Giter Club home page Giter Club logo

Comments (16)

cybe avatar cybe commented on July 3, 2024 1

Just as an update: I'm currently looking into recreating the MiThermometerPoller object to enforce using a new locking object.

from bt-mqtt-gateway.

ChristianKuehnel avatar ChristianKuehnel commented on July 3, 2024 1

I just created a new release of btlewrap v0.0.4 (incl. pypi) and requested a new release from miflora, as I do not have the permissions to do so:
basnijholt/miflora#117

from bt-mqtt-gateway.

zewelor avatar zewelor commented on July 3, 2024

Hi

I think its ok to disable interruptingcow inside mithermometer, as it uses its own internal timeout. I think every worker should be able to cleanup and interrupt long operation on its own. Timeout in worker_manager is just last resort to keep gateway as whole stable and running. Thats why timeout there is much bigger than in workers. That was my initial idea for design.

That deadlock, can be also tackled by recreating object somehow ? Or maybe btlewrap has still some design flaw around that locks ? I'm not a Python expert, so its hard to me to see if there is some wrong cleanup handling etc.

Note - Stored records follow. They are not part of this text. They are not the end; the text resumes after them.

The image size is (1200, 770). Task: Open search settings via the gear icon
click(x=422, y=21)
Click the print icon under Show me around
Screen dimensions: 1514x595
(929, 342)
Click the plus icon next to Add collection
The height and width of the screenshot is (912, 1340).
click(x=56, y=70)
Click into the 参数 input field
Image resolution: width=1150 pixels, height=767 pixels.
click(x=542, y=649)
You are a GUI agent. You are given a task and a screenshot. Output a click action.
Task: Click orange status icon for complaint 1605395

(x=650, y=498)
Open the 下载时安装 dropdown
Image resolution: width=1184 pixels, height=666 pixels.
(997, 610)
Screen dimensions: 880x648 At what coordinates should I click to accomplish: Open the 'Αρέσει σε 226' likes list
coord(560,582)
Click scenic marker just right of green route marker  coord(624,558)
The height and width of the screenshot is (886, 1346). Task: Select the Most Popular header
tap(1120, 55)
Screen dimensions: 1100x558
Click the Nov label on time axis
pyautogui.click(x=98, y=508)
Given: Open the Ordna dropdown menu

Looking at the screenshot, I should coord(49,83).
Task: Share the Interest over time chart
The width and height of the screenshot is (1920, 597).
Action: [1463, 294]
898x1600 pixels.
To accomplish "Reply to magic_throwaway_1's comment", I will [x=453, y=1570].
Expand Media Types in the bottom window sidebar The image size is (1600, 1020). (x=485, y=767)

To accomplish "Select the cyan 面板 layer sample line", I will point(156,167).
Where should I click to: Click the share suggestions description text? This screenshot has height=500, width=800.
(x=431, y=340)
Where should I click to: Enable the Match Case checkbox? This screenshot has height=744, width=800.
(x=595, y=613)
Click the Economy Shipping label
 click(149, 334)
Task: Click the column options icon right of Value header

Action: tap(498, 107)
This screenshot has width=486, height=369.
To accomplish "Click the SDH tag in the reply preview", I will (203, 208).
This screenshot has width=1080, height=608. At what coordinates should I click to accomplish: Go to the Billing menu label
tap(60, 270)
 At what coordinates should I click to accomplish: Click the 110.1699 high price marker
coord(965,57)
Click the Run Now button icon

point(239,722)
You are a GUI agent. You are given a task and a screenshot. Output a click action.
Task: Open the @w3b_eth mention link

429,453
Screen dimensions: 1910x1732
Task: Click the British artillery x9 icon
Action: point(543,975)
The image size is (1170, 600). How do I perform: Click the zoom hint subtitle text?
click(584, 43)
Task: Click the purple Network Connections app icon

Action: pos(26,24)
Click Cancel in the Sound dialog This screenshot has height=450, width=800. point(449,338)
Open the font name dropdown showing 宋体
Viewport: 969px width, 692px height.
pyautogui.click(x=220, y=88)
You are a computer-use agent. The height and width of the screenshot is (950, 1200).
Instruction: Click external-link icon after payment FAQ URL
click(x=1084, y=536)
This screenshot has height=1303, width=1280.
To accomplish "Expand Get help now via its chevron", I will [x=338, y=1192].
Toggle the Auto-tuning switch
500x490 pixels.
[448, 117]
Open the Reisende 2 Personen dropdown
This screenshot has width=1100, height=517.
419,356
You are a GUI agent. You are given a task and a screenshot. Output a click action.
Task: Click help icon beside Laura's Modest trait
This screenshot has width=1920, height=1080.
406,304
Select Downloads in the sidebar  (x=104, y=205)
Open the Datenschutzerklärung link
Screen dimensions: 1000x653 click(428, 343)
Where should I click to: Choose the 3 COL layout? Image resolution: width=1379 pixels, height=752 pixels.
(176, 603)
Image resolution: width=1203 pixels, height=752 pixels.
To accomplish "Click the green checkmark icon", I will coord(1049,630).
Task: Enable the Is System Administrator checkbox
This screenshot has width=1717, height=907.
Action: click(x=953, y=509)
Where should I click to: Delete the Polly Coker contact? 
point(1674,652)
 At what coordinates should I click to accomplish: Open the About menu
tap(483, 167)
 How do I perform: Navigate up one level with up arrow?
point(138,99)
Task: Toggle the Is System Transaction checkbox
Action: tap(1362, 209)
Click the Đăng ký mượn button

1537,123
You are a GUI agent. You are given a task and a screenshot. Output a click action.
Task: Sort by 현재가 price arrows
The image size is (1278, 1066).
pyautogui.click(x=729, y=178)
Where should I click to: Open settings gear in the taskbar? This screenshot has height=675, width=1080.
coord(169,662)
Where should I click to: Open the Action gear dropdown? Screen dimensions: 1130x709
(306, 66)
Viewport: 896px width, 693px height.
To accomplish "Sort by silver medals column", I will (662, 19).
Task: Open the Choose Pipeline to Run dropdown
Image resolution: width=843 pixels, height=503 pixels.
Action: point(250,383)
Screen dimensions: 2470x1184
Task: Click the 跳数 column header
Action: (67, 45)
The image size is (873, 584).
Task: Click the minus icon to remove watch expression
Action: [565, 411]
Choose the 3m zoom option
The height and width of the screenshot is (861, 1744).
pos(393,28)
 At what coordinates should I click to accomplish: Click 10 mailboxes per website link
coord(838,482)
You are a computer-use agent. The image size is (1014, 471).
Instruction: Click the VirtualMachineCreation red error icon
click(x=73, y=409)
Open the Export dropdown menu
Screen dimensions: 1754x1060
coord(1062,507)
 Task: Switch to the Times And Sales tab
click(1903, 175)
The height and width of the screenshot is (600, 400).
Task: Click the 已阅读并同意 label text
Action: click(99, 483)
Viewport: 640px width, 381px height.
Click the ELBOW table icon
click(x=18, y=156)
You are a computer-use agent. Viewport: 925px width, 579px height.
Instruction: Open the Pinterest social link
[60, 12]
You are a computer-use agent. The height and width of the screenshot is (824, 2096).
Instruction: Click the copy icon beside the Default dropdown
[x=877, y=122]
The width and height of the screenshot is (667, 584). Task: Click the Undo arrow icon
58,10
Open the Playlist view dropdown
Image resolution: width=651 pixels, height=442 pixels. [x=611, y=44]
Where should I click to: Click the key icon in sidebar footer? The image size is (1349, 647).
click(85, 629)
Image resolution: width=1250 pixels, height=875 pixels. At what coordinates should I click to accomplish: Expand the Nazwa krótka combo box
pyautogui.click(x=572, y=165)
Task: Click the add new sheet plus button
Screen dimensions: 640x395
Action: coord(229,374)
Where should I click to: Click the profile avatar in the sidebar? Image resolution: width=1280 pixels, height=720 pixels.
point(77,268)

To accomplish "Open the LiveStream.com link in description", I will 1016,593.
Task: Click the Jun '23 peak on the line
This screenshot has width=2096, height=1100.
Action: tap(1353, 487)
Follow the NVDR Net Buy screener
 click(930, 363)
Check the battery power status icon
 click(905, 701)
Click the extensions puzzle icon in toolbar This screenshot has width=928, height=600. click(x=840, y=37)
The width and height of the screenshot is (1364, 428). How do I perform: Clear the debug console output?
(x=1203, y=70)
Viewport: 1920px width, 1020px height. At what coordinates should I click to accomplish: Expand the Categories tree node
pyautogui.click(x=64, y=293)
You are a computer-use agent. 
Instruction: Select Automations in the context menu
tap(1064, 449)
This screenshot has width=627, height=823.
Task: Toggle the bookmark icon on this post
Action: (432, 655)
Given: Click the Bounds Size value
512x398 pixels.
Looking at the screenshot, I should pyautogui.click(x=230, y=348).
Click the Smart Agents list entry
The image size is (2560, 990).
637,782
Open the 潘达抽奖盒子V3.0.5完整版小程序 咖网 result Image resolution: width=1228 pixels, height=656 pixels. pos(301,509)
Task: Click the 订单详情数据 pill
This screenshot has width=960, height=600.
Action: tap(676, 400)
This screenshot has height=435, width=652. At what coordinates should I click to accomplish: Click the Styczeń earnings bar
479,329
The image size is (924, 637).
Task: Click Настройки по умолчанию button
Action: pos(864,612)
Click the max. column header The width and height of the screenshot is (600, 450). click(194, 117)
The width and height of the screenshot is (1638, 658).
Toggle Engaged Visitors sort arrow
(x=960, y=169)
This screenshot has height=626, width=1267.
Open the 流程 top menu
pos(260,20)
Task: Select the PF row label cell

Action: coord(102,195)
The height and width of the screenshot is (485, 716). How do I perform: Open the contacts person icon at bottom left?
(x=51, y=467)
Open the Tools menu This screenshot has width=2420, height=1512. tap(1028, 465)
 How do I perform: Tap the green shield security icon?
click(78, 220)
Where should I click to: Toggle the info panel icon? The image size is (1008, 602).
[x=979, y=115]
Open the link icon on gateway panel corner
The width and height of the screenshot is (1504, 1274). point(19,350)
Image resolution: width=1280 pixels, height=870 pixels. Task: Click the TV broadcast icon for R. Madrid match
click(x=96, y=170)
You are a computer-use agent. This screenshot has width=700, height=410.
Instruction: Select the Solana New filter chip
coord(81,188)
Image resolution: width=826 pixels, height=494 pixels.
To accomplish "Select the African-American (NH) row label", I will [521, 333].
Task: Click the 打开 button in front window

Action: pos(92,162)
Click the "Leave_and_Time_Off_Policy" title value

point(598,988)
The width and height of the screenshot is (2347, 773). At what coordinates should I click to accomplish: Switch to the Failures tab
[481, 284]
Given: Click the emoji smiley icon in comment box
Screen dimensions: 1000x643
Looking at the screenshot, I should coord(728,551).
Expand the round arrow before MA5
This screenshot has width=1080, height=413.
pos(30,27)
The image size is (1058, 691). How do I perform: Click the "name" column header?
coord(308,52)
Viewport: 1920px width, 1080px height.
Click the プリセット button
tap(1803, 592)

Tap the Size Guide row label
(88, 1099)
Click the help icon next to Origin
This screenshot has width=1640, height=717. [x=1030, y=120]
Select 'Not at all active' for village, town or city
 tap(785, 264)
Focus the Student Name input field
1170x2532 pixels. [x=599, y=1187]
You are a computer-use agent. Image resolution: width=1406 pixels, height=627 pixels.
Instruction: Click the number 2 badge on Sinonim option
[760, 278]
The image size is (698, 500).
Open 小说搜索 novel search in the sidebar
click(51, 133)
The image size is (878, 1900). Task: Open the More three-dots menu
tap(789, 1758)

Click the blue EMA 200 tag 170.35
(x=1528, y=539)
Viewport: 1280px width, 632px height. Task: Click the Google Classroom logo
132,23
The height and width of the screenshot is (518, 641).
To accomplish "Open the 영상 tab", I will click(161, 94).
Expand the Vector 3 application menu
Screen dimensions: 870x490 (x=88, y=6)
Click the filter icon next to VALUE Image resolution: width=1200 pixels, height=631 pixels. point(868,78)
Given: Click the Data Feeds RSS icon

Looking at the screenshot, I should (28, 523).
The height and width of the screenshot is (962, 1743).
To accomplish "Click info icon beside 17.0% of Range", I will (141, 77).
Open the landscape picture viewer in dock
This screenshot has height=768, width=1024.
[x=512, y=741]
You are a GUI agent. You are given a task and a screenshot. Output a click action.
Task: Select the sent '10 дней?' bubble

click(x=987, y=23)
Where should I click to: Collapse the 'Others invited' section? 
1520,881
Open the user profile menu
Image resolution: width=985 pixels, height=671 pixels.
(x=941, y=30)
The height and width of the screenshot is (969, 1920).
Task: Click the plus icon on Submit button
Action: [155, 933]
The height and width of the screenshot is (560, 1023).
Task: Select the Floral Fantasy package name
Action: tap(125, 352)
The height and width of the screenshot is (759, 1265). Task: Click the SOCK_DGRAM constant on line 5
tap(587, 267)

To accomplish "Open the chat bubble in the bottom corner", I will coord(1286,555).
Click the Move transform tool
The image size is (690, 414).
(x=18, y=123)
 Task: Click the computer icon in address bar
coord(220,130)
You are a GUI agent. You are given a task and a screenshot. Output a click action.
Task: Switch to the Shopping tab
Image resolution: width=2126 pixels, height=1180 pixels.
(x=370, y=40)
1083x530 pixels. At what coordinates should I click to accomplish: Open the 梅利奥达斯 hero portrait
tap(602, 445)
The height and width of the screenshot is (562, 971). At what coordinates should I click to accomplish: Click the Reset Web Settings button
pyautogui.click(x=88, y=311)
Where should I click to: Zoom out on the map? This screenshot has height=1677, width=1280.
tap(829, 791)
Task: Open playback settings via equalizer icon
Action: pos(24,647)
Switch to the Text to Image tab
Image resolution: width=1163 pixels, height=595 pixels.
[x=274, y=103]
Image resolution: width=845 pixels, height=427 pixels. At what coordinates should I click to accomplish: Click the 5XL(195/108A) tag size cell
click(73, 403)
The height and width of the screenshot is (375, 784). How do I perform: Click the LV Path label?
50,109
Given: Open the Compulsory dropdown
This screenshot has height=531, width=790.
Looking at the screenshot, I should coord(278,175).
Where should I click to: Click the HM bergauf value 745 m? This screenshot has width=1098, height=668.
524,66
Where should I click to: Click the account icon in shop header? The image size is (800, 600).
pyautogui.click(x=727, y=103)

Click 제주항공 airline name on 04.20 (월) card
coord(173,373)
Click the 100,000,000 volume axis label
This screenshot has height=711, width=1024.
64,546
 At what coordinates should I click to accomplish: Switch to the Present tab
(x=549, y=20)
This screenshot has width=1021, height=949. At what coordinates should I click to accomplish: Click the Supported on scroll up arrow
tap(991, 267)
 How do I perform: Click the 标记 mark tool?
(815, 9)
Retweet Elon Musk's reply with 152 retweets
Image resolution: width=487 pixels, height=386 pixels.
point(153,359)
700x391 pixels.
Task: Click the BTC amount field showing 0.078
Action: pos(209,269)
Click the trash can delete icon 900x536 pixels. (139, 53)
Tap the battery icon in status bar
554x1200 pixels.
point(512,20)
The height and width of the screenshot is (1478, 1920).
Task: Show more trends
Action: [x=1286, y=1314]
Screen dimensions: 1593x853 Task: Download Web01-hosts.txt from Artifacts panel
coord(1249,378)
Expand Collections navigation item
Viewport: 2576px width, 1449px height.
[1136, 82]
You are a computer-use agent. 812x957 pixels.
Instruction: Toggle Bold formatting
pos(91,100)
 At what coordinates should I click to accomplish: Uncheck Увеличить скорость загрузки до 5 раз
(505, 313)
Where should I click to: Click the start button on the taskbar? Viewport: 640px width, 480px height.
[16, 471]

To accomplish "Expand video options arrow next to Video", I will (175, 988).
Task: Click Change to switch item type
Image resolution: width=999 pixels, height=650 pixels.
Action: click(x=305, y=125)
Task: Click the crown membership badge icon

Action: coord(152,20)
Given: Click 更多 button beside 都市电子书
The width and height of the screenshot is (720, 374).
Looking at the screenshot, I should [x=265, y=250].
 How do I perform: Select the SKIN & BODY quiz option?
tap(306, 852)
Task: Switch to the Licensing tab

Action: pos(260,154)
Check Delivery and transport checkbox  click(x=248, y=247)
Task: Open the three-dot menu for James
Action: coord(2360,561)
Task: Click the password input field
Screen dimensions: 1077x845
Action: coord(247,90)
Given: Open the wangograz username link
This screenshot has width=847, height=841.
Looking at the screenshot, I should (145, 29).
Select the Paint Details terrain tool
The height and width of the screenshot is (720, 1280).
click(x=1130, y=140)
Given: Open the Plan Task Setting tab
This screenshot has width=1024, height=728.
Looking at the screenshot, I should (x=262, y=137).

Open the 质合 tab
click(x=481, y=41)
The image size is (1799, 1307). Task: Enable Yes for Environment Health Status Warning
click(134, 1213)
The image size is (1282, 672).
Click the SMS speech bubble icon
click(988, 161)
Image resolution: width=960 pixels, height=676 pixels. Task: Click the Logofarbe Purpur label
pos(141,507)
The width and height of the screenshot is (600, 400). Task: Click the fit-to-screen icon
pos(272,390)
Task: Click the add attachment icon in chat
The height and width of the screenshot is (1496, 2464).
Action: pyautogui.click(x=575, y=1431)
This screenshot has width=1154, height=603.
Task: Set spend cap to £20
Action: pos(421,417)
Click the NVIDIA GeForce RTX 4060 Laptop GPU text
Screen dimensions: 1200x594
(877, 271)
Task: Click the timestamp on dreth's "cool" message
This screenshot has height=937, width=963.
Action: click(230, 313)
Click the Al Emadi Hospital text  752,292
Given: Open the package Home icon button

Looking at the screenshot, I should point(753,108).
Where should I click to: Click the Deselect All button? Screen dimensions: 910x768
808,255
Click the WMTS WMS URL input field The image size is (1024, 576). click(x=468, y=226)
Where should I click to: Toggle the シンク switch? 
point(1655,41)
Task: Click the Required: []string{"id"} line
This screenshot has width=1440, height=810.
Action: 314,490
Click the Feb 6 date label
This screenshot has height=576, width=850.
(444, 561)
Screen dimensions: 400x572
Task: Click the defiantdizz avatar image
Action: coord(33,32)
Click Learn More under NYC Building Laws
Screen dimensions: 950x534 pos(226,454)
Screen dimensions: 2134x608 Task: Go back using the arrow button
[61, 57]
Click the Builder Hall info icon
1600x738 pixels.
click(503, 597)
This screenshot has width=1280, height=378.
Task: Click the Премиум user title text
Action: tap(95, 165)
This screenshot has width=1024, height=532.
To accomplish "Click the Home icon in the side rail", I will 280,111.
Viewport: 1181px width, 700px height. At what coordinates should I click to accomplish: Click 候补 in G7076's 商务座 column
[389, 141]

Anyway to sum up I'm ok with removing interruptingcow timeout from mithermostat worker, but I will keep long timeout higher in the execution chain not to freeze whole gateway, in case of some weird condition from any worker.

from bt-mqtt-gateway.

cybe avatar cybe commented on July 3, 2024

Thanks for looking into this. I agree that we should not remove the timeout within workers_manager.py.

That deadlock, can be also tackled by recreating object somehow ?

Theoretically we could recreate the object. But I'm not sure about any side effects this might have on a lower level. That lock is probably there for a reason, perhaps only one client is allowed to access the Bluetooth device in a given moment.

One idea is to recreate the object in those instances where the 35 second time limit is reached. Before the recreation we could explicitly delete the old object, which causes the cleanup routines to be executed. I'll try that and monitor the behavior. I'll report back once I have more information.

Or maybe btlewrap has still some design flaw around that locks ? I'm not a Python expert, so its hard to me to see if there is some wrong cleanup handling etc.

btlewrap has the correct cleanup mechanisms implemented, they're just not reachable. So far, I was unable to debug the exact reason why the thread is unable to be interrupted.

from bt-mqtt-gateway.

zewelor avatar zewelor commented on July 3, 2024

Yes only one client can access bluetooth device on linux, at given moment. In case of this gateway, its handled by gateway itself. Everything goes on the same thread using internal queue, so workers doesn't need to take care of locking bluetooth device etc.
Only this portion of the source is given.